Met cascadeschades tot gevolg, omdat alle stroomopwaarts gelegen grotere en kleinere afnemers aanmerkelijke vertragingen moeten dulden in de uitlevering van het voor hen bestemde onderdeel van de carga. Dat heeft een havenstad natuurlijk ook weer niet graag. Een wereldhaven wil de reputatie blijven houden van een snelle verwerker van de ontzagwekkende en buitengewoon gecompliceerde carga, waarvan een groot deel ook nog aanmerkelijk bederfelijk is óók. In combinatie met steeds geraffineerder uitgevoerde bedrogshandelingen betreffende de cognossementen, de verzekeringscertificaten en de geadresseerden is dat alles een gecompliceerde onderneming waaraan het Openbaar Ministerie niet graag begint. Zeker niet lichtvaardig, waar concurrenten – andere grotere Europese havensteden – daarvan graag willen profiteren. De bedragen die met een en ander gemoeid zijn lopen vaak in de miljoenen Euro’s.
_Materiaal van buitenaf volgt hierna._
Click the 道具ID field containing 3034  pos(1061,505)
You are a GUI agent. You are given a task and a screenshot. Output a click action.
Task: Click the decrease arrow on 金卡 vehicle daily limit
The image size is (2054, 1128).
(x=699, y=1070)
In 1985 was dat alles al het geval. Een succesvolle vervolging vooronderstelde dat Nederland zich niet nodeloos in rechtsmacht conflicten begaf met andere zee-oeverende staten.
Kon aannemelijk gemaakt worden dat een andere staat op verdragsbasis toch prioritaire jurisdictie kon uitoefenen ten aanzien van een ladingonderdeel of dat door de oponthouden ter fine van strafvorderlijke doelen inbreuk was gemaakt op de Rijnvaart- of Donauvaartprivileges in het achterland van de riparian states van deze internationale en deels geïmmuniseerde privileges dan kon het advocatenkantoor aan de Singel ook weer aardig scoren als het aannemelijk kon maken dat die staten van die voorrechten geen afstand hadden willen doen. Werd een containerschip immers excessief lang opgehouden, dan had dat direct effect op de Rijnvaart die daarna in het vervoersplan besteld was. Daarmee werd soms de Herziene Rijnvaartakte van Mannheim naar de luid van 1861 gekrenkt, wanneer het binnenvaartschip was geregistreerd binnen een Rijnoeverstaat.
Dat had dan het recht tussenbeide te komen, maar de rederij van het betrokken vaartuig óók. Bij de Donauakte was het niet anders, en al helemaal bij de talloze watergangen en zijrivieren van deze twee geïnternationaliseerde transeuropeaanse rivieren. Die wateren werden dan gelijk gesteld met Rijn- of Donauwater en soms met beiden. Verder kreeg Rotterdam te maken met waterverontreinigingen stroomopwaarts begaan op Maas en Rijn, veroorzaakt in andere EU-lidstaten die zich hadden vermengd met lozingen begaan binnen Nederlands territoir, waarbij de onderneming die van die lozingen verdacht werd een beroep kon doen op die aan haar niet-toerekenbare verontreinigingen, bijvoorbeeld de Franse kalimijnen. Die overigens aanmerkelijk bijdroegen aan de bodemverontreinigingen in het Hollandse binnenland. Ook dat bleken interessante, maar kostbare procedures waarin het kantoor, nog steeds aan die Singel, zijn reputatie kon opvijzelen.